══ DATA TO PROCESS ══

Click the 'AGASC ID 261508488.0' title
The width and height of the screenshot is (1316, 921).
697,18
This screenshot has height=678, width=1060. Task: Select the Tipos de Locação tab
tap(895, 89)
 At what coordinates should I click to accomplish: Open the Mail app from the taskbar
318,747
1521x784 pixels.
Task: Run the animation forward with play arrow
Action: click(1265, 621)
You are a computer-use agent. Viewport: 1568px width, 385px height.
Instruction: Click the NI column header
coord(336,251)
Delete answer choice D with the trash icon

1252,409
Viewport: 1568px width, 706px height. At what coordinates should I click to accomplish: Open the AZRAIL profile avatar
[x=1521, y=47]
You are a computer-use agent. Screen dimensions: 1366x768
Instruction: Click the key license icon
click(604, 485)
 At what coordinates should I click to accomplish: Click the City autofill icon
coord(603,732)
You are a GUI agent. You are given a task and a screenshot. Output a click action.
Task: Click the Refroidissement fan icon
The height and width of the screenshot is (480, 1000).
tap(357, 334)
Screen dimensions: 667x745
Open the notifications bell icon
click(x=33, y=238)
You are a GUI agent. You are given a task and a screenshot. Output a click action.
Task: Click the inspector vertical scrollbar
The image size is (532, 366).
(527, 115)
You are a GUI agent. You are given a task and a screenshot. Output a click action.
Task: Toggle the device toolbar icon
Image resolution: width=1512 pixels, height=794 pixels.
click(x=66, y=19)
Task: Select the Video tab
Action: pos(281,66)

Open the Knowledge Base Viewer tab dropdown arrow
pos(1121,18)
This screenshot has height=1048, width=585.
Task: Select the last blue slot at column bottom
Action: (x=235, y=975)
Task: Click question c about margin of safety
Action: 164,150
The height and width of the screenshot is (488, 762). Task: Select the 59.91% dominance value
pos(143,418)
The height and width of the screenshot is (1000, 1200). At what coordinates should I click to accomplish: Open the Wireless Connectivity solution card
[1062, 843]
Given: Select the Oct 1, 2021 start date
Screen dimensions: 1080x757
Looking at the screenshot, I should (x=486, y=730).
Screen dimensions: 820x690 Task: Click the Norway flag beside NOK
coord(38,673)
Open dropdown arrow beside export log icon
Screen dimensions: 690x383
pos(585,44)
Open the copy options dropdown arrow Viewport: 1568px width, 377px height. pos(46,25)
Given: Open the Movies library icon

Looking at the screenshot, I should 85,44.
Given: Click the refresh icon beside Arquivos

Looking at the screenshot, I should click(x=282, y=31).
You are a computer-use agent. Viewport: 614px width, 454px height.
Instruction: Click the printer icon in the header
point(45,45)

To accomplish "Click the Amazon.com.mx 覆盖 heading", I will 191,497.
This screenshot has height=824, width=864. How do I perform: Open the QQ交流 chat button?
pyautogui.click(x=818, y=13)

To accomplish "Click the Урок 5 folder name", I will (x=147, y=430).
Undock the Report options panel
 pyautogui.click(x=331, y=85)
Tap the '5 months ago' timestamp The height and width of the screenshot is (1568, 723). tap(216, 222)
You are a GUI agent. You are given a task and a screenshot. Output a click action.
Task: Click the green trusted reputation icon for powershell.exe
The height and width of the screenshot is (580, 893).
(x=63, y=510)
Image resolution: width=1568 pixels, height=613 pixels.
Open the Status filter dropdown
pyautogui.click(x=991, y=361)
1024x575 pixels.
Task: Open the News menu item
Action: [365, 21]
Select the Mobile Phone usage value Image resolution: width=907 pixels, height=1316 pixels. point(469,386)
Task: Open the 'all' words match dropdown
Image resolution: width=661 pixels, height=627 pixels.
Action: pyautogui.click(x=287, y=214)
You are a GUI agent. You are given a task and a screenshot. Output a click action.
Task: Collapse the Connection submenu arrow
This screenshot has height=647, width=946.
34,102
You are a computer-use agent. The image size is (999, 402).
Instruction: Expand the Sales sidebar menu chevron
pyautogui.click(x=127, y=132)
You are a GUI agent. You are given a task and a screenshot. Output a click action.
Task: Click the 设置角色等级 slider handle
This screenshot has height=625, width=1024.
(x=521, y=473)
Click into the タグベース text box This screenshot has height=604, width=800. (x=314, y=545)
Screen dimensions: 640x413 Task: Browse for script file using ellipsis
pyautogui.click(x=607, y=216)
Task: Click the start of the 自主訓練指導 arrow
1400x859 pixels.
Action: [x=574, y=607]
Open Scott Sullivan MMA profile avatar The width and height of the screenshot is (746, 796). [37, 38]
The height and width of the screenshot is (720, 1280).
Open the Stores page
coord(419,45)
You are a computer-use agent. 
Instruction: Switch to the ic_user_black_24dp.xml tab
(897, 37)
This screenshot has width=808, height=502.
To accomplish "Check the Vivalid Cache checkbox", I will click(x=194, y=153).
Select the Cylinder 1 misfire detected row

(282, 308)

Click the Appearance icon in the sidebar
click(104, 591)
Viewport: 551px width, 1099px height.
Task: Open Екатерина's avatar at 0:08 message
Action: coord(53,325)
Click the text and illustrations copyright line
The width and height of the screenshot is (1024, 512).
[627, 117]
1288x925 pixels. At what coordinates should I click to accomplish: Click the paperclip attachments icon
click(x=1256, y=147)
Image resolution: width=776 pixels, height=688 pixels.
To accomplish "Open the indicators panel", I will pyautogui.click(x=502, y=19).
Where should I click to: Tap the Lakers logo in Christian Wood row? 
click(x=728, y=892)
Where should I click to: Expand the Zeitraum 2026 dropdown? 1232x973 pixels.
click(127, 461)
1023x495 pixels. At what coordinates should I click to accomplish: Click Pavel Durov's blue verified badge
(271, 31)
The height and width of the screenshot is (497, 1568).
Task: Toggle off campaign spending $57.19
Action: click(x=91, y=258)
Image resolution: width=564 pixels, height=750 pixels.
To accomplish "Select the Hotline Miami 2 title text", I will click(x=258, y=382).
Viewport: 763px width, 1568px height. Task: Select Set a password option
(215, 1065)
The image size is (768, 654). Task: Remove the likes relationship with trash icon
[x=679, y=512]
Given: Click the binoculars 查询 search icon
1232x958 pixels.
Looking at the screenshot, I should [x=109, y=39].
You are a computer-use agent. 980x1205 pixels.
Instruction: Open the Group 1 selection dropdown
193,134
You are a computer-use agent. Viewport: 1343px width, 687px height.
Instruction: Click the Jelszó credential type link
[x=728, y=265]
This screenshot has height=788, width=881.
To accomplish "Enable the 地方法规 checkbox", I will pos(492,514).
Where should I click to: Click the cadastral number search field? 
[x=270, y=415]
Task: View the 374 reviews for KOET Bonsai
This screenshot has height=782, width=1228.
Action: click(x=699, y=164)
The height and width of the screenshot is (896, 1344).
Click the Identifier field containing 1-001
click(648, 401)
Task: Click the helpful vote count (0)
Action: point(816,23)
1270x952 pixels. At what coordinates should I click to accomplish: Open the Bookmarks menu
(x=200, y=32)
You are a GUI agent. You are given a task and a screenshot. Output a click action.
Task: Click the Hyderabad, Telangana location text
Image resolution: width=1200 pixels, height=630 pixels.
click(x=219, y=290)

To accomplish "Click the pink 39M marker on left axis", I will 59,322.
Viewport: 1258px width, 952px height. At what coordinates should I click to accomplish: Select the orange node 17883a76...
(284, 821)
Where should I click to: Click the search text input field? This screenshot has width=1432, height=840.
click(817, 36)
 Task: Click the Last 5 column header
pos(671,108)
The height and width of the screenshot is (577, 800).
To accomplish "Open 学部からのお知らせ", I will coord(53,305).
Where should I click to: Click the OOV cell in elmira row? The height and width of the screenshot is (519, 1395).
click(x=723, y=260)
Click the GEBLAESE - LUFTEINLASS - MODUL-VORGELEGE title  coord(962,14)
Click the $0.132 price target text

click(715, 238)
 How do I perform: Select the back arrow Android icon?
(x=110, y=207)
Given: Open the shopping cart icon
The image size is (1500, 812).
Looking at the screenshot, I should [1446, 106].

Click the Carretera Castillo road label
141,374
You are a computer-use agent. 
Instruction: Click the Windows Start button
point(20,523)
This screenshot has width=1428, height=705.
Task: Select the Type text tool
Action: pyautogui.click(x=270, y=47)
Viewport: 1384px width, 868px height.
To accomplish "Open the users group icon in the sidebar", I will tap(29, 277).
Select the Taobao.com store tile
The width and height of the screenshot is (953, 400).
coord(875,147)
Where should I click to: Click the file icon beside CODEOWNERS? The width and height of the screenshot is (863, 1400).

═══

WORK REQUEST: All of the lines above that carry the string "will" need to be found and copied.

SOLUTION BELOW:
To accomplish "Click the Amazon.com.mx 覆盖 heading", I will 191,497.
To accomplish "Click the Урок 5 folder name", I will (x=147, y=430).
To accomplish "Check the Vivalid Cache checkbox", I will click(x=194, y=153).
To accomplish "Open the indicators panel", I will pyautogui.click(x=502, y=19).
To accomplish "Select the Hotline Miami 2 title text", I will click(x=258, y=382).
To accomplish "Enable the 地方法规 checkbox", I will pos(492,514).
To accomplish "Click the pink 39M marker on left axis", I will 59,322.
To accomplish "Open 学部からのお知らせ", I will coord(53,305).
To accomplish "Open the users group icon in the sidebar", I will tap(29, 277).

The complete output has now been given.